As the business grew, Ray hired local young men and recruited college interns to check cotton. Since we lived in a little, bitty town, there was no such thing as rooms to rent or places to eat so we gave room and board to all of our cotton checkers. We had rooms, a couch and my mama had a trailer behind our house so we had places to put them up. We later bought a “crew house” to accommodate everyone.
One young man went off with the crew on his first morning to a field about 45 miles from town. His mama was sitting at my kitchen table that evening waiting for everyone to come in. When the crew got home, they realized they had left her son in the field and had to go back to get him. He was not happy and wanted to quit on the spot. But his mama talked to him about it, and he stayed with us for five more years. Another time, our preacher’s son was checking cotton close to town and wasn’t where he was supposed to be when the crew leader came to pick him up. We looked and looked and finally got up the nerve to call his mama to tell her we couldn’t find him. As it turned out, he had walked home and had been there all afternoon!
The Lord has blessed us, and we are grateful for that.”
At one point, I was cooking a hot breakfast — biscuits, pancakes, grits and eggs — and a hot supper for 18 people around the clock. I put out lunch choices in the morning so the young men could make their own sandwiches to take to the field. I also washed all their clothes. I remember the time I thought I had a huge amount of spaghetti on the stove and went in to put the kids to bed. One of the young men knocked on the door and said, “Mama D, we are out of spaghetti with eight more mouths to feed.” I will never forget that night.
I enjoyed getting to know all the kids. I called them kids because they stayed right there at the house, but they were young men. They would get wet from the dew early in the morning and walk most of the day so I knew when they came in the kitchen at night whether they were blistered or not. I would give them some salve and then make sure they carried dry clothes to put on during the day. That’s something they all had to learn. When their girlfriends had a birthday or they needed something for their mamas, I also would help them order flowers.
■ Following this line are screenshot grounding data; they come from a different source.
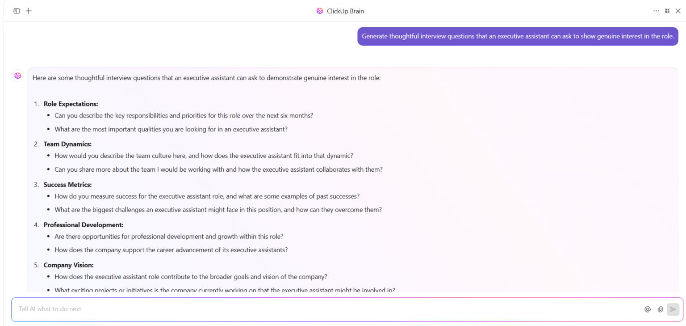The image size is (686, 326).
Task: Toggle the sidebar panel icon
Action: (x=17, y=11)
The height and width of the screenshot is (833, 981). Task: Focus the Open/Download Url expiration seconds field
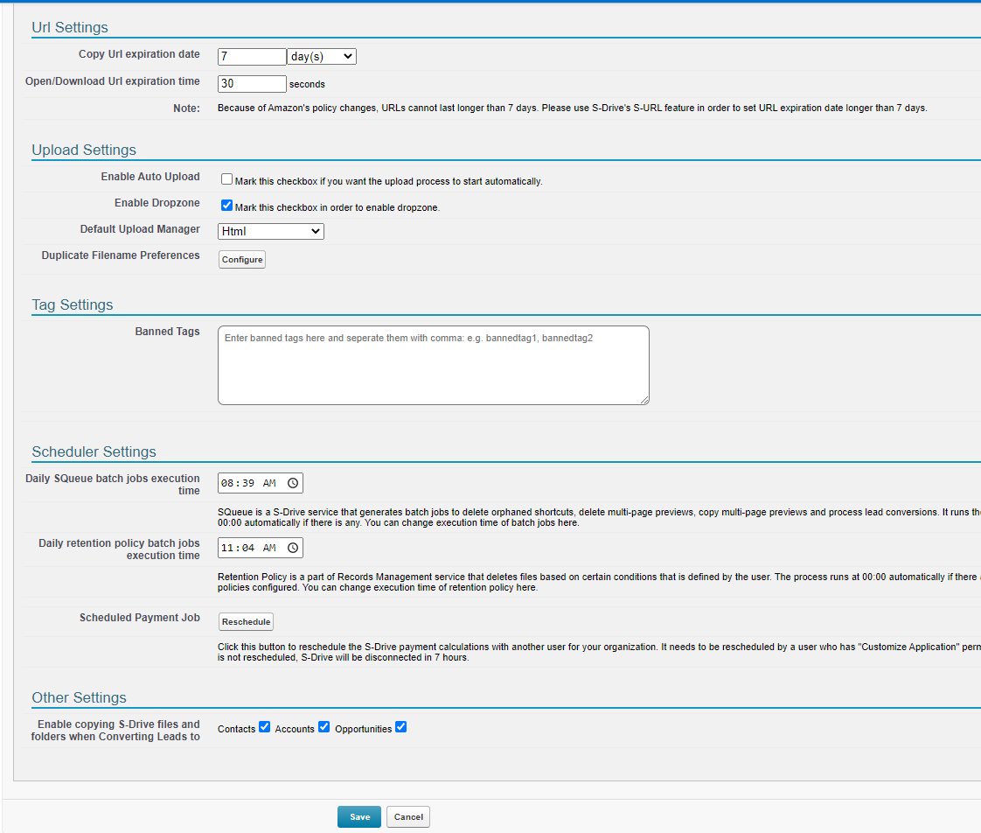coord(251,84)
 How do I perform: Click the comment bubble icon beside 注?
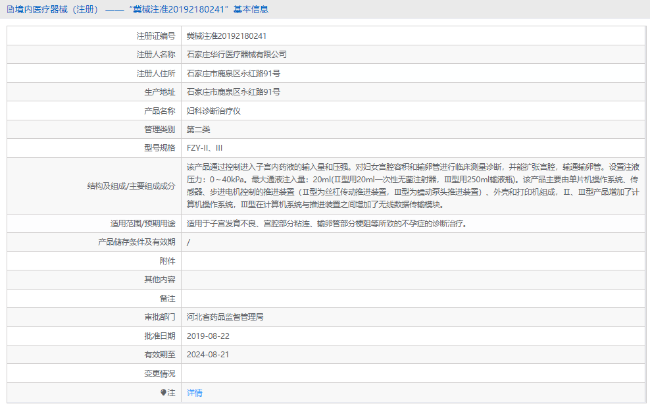164,392
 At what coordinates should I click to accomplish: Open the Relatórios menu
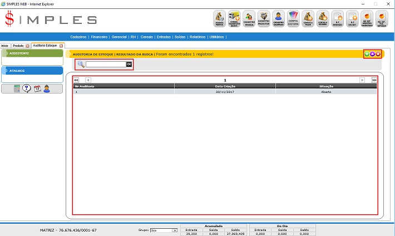coord(198,37)
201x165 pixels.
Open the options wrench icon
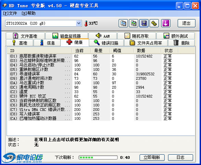[x=154, y=23]
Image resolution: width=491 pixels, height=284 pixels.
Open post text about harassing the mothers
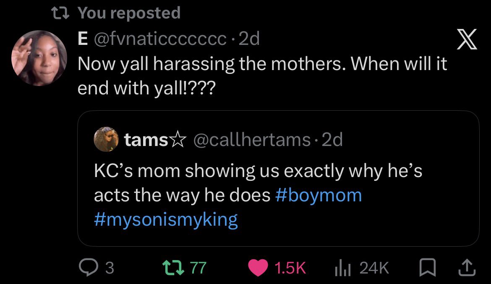pos(262,76)
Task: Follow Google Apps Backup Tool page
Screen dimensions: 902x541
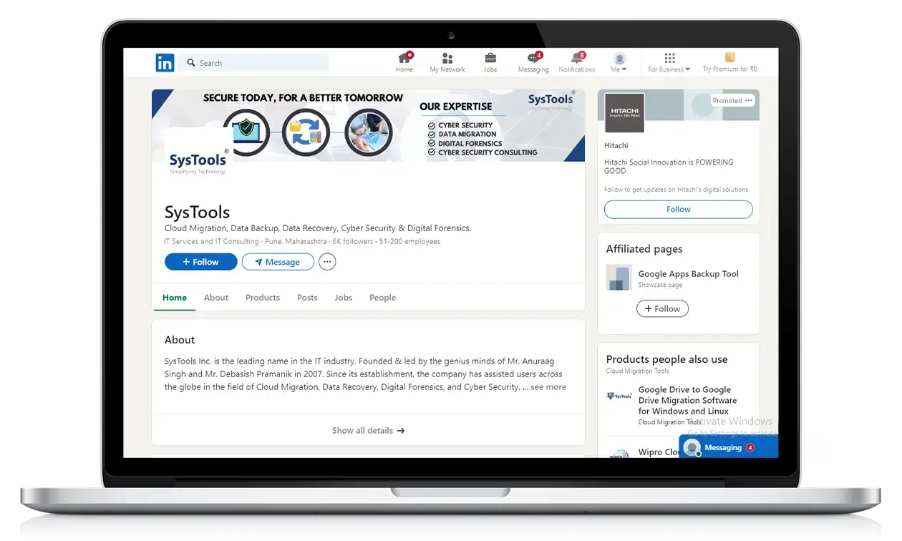Action: (662, 308)
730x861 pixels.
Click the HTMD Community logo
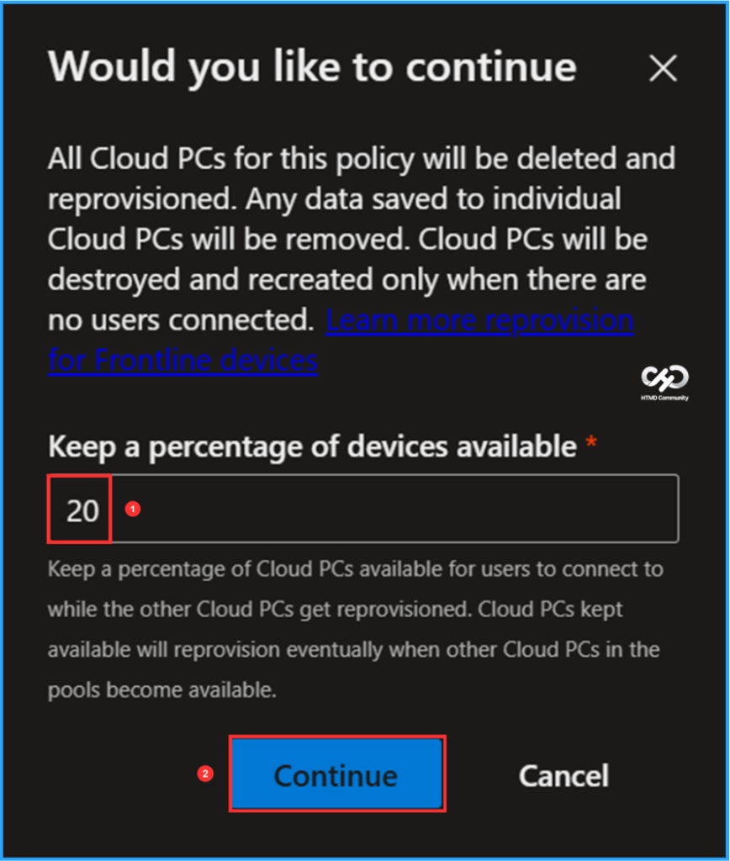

Long before computers, I used an adding machine to keep all the books, do the payroll and pay bills. I wrote and recorded all the checks by hand and then posted them in a journal. That was a lot of bookkeeping. As soon as I heard there was a computer on the market, I got one. Of course all the young men respected me because I wrote the checks and furnished the food. That made a difference!
Ray and I have four children: Tony, June, Peggy and Jesse. Both of the boys checked cotton for Ray when they were young and even on weekends while they were in college. Thank the Lord that Jesse came back to Wisner and joined Ray in the consulting business after he graduated. Eventually, we installed a stove, washers and dryers in the crew house, and Jesse said the time had come for me to stop feeding everybody.
Through the years, I have enjoyed raising our children, getting to know the young men who worked for us and — like Sarah in the Bible — supporting my husband in everything that he has done. I love being married to Ray and watching him receive honors for being a good consultant.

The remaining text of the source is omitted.